Task directions :: Using the listing below, work out how many lines include the word "HAJÓK". Only the number is to be given.

### Record excerpts ###

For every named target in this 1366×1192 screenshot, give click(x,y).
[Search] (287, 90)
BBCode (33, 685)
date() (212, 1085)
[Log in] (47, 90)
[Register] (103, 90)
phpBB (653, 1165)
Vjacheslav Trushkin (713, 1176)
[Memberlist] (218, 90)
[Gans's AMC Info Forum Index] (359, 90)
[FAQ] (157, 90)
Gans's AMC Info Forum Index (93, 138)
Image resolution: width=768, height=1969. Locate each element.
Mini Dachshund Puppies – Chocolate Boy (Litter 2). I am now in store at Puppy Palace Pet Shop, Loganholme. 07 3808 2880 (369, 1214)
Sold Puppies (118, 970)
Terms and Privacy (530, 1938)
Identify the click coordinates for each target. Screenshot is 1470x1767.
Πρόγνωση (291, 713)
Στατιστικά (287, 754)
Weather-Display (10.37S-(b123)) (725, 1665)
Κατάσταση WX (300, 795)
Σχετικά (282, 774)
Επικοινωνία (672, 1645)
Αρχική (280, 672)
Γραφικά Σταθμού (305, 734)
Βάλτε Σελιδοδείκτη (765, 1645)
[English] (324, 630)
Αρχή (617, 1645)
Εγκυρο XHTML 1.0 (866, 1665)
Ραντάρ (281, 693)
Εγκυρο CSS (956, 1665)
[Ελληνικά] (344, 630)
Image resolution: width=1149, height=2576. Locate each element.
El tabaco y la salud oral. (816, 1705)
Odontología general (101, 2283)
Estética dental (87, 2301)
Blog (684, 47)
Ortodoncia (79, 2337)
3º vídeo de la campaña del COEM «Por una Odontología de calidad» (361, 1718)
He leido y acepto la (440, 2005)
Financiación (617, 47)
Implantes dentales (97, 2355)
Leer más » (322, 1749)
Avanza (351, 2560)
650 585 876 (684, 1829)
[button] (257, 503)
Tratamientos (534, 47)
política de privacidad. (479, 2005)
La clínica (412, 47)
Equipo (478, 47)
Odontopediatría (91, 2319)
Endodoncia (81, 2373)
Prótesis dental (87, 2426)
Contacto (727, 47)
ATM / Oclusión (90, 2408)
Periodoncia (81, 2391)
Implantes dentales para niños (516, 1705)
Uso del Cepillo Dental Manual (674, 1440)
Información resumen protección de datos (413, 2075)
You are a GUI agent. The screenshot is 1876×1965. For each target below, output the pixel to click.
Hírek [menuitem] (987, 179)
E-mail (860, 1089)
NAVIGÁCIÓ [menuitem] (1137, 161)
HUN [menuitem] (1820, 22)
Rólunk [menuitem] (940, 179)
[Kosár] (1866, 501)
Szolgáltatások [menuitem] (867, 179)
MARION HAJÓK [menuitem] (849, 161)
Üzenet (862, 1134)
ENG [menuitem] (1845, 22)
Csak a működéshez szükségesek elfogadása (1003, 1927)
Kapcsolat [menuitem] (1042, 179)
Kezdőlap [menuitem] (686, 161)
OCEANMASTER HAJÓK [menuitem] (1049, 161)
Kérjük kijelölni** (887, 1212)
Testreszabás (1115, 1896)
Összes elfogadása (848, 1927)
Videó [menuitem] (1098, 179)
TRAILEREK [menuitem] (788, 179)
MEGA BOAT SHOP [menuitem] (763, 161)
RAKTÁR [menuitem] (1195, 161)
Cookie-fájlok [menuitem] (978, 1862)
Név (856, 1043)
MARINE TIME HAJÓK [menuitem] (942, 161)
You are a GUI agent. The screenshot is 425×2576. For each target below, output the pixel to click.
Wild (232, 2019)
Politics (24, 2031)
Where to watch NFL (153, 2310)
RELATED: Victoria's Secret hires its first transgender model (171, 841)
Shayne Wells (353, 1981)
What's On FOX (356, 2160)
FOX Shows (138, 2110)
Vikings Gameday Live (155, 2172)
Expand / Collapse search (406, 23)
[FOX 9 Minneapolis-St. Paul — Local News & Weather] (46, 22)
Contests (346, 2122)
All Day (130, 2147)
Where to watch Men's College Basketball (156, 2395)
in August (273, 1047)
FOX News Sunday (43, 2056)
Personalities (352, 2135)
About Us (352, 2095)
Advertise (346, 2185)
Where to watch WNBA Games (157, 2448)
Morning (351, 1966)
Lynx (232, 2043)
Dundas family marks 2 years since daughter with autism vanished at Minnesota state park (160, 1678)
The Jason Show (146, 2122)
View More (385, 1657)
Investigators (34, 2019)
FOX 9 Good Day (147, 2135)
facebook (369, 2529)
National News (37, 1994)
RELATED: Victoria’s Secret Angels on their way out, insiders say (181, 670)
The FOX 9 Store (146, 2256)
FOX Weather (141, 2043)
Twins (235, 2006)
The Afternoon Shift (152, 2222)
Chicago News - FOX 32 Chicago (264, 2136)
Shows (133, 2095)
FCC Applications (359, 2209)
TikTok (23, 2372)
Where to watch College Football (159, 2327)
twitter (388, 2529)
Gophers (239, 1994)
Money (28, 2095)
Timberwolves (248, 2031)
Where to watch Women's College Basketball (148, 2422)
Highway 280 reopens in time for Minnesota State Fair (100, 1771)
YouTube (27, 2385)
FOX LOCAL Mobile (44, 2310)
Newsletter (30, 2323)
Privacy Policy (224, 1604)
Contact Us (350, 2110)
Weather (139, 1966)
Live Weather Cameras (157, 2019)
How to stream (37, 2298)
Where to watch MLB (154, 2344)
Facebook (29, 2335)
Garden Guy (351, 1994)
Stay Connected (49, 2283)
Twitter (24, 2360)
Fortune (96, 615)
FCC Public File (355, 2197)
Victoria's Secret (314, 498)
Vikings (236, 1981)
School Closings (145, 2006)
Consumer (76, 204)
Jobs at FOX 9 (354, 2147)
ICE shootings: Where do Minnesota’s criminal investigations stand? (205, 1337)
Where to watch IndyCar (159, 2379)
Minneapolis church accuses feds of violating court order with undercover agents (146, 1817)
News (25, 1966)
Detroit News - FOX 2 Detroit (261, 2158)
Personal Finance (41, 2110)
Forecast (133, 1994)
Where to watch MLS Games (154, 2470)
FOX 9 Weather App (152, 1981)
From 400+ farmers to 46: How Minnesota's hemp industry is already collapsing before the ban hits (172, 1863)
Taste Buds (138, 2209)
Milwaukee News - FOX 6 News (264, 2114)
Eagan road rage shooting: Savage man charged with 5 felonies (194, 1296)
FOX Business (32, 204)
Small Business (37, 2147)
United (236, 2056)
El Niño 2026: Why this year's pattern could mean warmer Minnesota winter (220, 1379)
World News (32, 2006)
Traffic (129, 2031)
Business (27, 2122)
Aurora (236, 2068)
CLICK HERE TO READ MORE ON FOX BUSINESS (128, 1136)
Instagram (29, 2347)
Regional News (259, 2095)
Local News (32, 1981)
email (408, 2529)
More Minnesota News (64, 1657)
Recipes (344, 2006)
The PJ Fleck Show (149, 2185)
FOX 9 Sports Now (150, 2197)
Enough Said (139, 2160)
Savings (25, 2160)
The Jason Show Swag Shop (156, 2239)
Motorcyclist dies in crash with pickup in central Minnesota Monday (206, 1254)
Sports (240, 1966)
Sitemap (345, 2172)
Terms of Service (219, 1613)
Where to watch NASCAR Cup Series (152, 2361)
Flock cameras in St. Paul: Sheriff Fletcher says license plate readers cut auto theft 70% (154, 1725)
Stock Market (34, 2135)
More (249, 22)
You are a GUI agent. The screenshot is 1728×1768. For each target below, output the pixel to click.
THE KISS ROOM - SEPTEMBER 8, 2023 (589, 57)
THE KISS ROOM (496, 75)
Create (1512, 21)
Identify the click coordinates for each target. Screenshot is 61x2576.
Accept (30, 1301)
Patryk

###

Written solution :: 3